22nd May 2023 – (Dublin) Meta, formerly known as Facebook, has been hit with a record 1.2 billion euro (US$1.3 billion) fine by the Data Protection Commissioner (DPC) in Ireland, its lead privacy regulator in the European Union, for its handling of user information. The fine concerns Meta’s continued transferring of personal data and tops the previous EU privacy fine record of 746 million euros imposed on Amazon by Luxembourg in 2021.
The DPC has given Meta five months to stop transferring users’ data to the United States. Meta has said it will appeal the ruling, including the “unjustified and unnecessary fine”, and seek a stay of the orders through the courts.
The long-running battle over where Facebook stores its data began a decade ago after Austrian privacy campaigner Max Schrems brought a legal challenge over the risk of US snooping in light of disclosures by former US National Security Agency contractor Edward Snowden.
Meta had previously warned that a stoppage of data transfers could force it to suspend Facebook services in Europe. However, the company said last month that it expected a new data protection framework, agreed by the European Union and the US government in March 2022, to be fully implemented before it has to suspend transfers. Officials have said the framework may be ready by July, but Meta cautioned that there is a chance it might not be ready in time.

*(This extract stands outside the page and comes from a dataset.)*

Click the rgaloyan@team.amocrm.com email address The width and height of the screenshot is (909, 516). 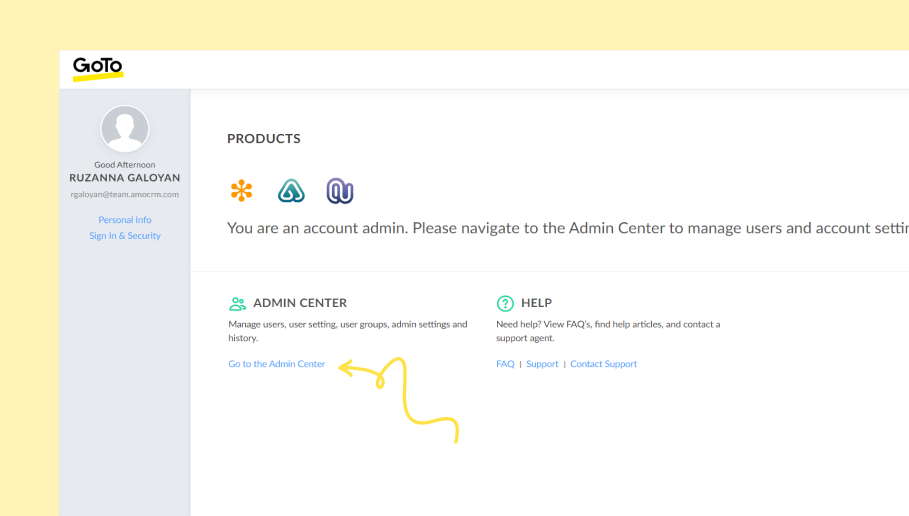(125, 194)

The EU’s General Data Protection Regulation (GDPR) requires companies to obtain explicit consent from users before processing their personal data and prohibits the transfer of EU citizens’ data to countries without adequate privacy protections. The EU has concerns about the US government’s surveillance practices, which it believes infringe on EU citizens’ privacy rights.
The DPC’s decision is likely to have significant implications for other companies that transfer data from the EU to the US, as it sets a precedent for the level of fines that may be imposed for non-compliance with GDPR.